4. they also provide an associated tool for extracting it from dependency trees (yay!!). 

(Project page at PropS -- Syntax Based Proposition Extraction, with online demo.
code in GitHub (GitHub - gabrielStanovsky/props: PropS offers an output representation designed to explicitly and uniformly express much… ) requires python and java 7.

Their desiderata:
a. uniformly represent propositions headed by different types of predicates, verbal or not.
b. canonicalize different syntactic constructions that correspond to the same proposition structure
c. decouple independent propositions while clearly marking proposition boundaries
d. "mask" non-core syntactic detail, yielding cleaner compact structures.
e. enable simple access to the represented propositions by a uniform graph traversal.

Their design principles: 
a.  Want to mask non-core syntactic detail:  
    - remove auxiliary words and instead encode their syntactic function as features; 
    - group atomic units (such as noun compounds) within a single node
b. Represent propositions in a uniform manner (verbal and adjectival)
c. Canonicalize and differentiate syntactic constructions: 
   - Unify the representation of propositions which are semantically equivalent;
    - Differentiate syntactically- similar, yet semantically-different, constructions.
d. Mark proposition boundaries
e. Propagate Relations: every relation which is inferable through parse tree traversal (for instance, through conjunctions) should be explicitly marked in the representation. 

Their output format:
1. similar to dependencies, BUT
2. Typed nodes: (1) Predicates, which evoke a proposition and 
   (2) Non-predicates, which can be either arguments or modifiers.
3. simplify the graph structure by allowing multi-word nodes (e.g., Barack Obama), versus having each node corresponding to a single word in dependency trees.
4. resulting structures are no longer limited to trees, but are DAGS.
5. a label set of 14 relations (compared with approximately 50 in Stanford dependencies) 

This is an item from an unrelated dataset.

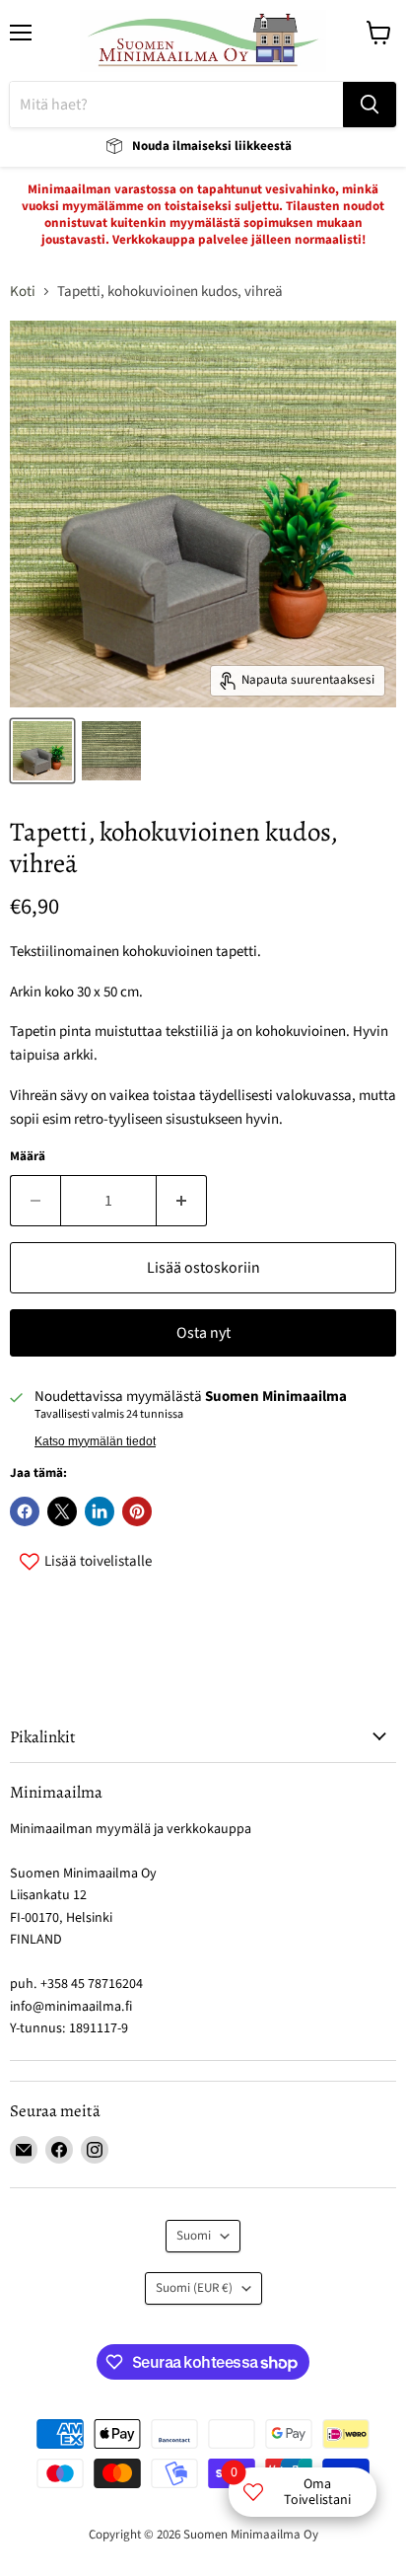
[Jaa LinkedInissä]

I need to check how Bridge/XLE deals with the pair: The director who edited ‘Rear Window’ released Psycho” and
Hitchcock, who edited ‘Rear Window’, released Psycho”. Need also to check and mark what  they call raising verbs?
They say [...]``we heuristically use a set of approximately 30 verbs which were found by (ChrupaƂa and van Genabith, 2007) to frequently occur in raising constructions. For these verbs do not produce a proposition." Seems sensible to me and I don't think we did this in Bridge.


Evaluation:
MCTest corpus for machine comprehension (Richardson et al., 2013), composed of 500 short stories, each followed by 4 multiple choice questions. The MCTest comprehension task does not require extensive world knowledge. Focus on questions which are marked in the corpus as answerable from a single sentence in the story (905 questions followed by 3620 candidate answers). Richardson et al (2013) introduce a lexical matching algorithm, which they adapt to use either dependency or PROPS structures, both obtained using the Berkeley parser. (numbers show the progression expected, but still low).